[Stored entries]
## BEGIN

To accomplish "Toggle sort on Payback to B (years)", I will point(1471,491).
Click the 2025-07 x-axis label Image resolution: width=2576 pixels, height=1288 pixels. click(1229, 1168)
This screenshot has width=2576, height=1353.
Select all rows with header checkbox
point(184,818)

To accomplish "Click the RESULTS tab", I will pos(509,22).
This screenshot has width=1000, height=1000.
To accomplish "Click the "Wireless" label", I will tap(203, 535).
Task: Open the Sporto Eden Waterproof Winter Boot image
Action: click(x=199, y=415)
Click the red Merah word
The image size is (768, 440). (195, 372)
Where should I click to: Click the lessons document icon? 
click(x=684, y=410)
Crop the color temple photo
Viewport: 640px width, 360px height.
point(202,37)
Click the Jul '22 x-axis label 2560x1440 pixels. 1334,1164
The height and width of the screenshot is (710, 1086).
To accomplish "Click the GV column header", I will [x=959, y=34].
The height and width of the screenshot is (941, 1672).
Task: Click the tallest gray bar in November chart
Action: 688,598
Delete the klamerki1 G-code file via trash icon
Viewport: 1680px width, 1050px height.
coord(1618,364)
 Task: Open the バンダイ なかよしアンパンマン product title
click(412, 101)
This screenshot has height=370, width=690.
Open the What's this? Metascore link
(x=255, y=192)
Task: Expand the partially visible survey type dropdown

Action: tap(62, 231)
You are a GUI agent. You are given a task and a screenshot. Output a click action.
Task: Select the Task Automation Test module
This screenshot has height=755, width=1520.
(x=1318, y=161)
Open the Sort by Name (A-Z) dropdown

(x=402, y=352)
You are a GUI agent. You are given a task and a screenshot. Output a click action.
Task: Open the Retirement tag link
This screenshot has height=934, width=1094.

## END

PROBLEM REQUIREMENTS: Copy out the lines of the material verbatim, beginning at the line containing "This screenshot has width=1000, height=1000." and continuing through the end of the material.

ANSWER TO THE TASK:
This screenshot has width=1000, height=1000.
To accomplish "Click the "Wireless" label", I will tap(203, 535).
Task: Open the Sporto Eden Waterproof Winter Boot image
Action: click(x=199, y=415)
Click the red Merah word
The image size is (768, 440). (195, 372)
Where should I click to: Click the lessons document icon? 
click(x=684, y=410)
Crop the color temple photo
Viewport: 640px width, 360px height.
point(202,37)
Click the Jul '22 x-axis label 2560x1440 pixels. 1334,1164
The height and width of the screenshot is (710, 1086).
To accomplish "Click the GV column header", I will [x=959, y=34].
The height and width of the screenshot is (941, 1672).
Task: Click the tallest gray bar in November chart
Action: 688,598
Delete the klamerki1 G-code file via trash icon
Viewport: 1680px width, 1050px height.
coord(1618,364)
 Task: Open the バンダイ なかよしアンパンマン product title
click(412, 101)
This screenshot has height=370, width=690.
Open the What's this? Metascore link
(x=255, y=192)
Task: Expand the partially visible survey type dropdown

Action: tap(62, 231)
You are a GUI agent. You are given a task and a screenshot. Output a click action.
Task: Select the Task Automation Test module
This screenshot has height=755, width=1520.
(x=1318, y=161)
Open the Sort by Name (A-Z) dropdown

(x=402, y=352)
You are a GUI agent. You are given a task and a screenshot. Output a click action.
Task: Open the Retirement tag link
This screenshot has height=934, width=1094.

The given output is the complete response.